This project includes both a genetic algorithm and a simulated annealing approach to solving the 01-Knapsack problem. In this problem, the goal is to take a set of P packages, each with a size S and value V, and select the correct subset of them that maximizes the total value of all selected packages, without allowing the total size of all those selected to surpass the knapsack capacity C. Both programs take command-line user inputs, and are intended to be run on the included datasets, which should be moved to the root directory. When specifying the dataset for the program to solve, the prefix before the underscore should be used.
JAR files encapsulating each program are included in the bin directory, with a group of compatible datasets. Each executable should be run using the associated batch file to provide the necessary command prompt and allow results to be viewed (at least on Windows).
The datasets prefixed "pXX_" were previously hosted at John Burkardt's website and have since been retired. For these, The 'c' suffix indicates capacity, with 'w' for weight, 'p' for package value, and 's' for optimal solution. A separate program (KnapsackGenerator) is included with this project which allows both toy problems and random problems to be generated in the same format but at a larger scale (though without the optimal solution, which is generally unknown). Some example output of this program is included in the bin directory and prefixed "mXX_".

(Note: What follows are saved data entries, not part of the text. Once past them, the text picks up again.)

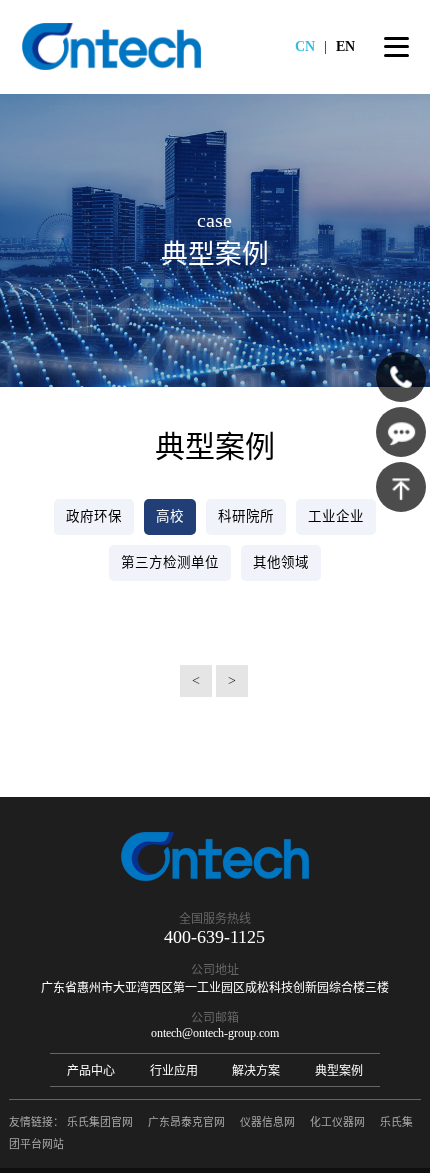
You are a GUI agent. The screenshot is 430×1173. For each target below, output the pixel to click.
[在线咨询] (401, 432)
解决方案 (256, 1071)
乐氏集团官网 (100, 1122)
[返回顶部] (401, 487)
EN (345, 46)
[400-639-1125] (401, 377)
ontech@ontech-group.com (215, 1033)
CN (305, 46)
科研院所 (246, 516)
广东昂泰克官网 (186, 1122)
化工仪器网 (337, 1122)
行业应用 (174, 1071)
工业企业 (336, 516)
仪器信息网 (267, 1122)
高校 (170, 516)
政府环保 (94, 516)
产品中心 (91, 1071)
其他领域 (281, 562)
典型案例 (339, 1071)
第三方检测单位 (170, 562)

The fitness function for the genetic algorithm is a simple expression of the form f = V-(X*(P*(S-C)+O)), where:
- V is the total value of all items selected in the chromosome.
- S is the total size of all items selected.
- C is the knapsack capacity.
- X is 0 when S <= C, and 1 otherwise (to punish infeasible solutions)
- P is a per-unit-size penalty, derived from the highest value per unit-size ratio of any single package in the dataset.
- O is the penalty offset, calculated at about 1/3 of the value of all packages (designed to keep infeasibles from possibly outdoing the best feasibles found so far, without making them totally unfit)
The genetic algorithm allows the user to set:
- The initial population size
- The number of generations to run before termination
- The mutation rate of chromosomes
- The crossover rate of chromosomes
It also provides the following operators to choose from:
- Roulette Selection - Use the fractional fitness of each chromosome to make a biased random selection for crossover.
- Tournament Selection - Compare the fitness of two chromosomes randomly, without bias. Biasedly allow the more fit of the two to be selected K percent of the time.
- N-Slice Crossover - Generate N random, unique integers (between 0 and P-2, and N < chromosome length). Take each integer to represent a random "slice" point at which to swap alternating segments of the two parents.
- Uniform Crossover - Generate uniform-random bit strings which determine which of the two parent chromosomes each bit of the child chromosome is to be taken from.
- N-Point Mutation - Invert N random points in the chromosome.
- Bit-Inversion Mutation - Invert all bits in the chromosome.
The simulated annealing allows the testing parameters to be set at the start of each run. It includes a toggle which allows it to behave as a foolish hill-climber (i.e., no probability of taking poorer solutions), and also provides the following settings:
- The user can choose between an N-Point Perturbation, which inverts N random, unique points in the current solution, and N-Slice Perturbation, which picks N unique, random slice points (as above) and inverts half of the resulting segments.
- The user can set the cooling factor alpha, the time factor beta, the initial temperature T0, and the initial number of iterations I0.
- The user can set the fraction of the initial temperature at which to terminate the annealing process.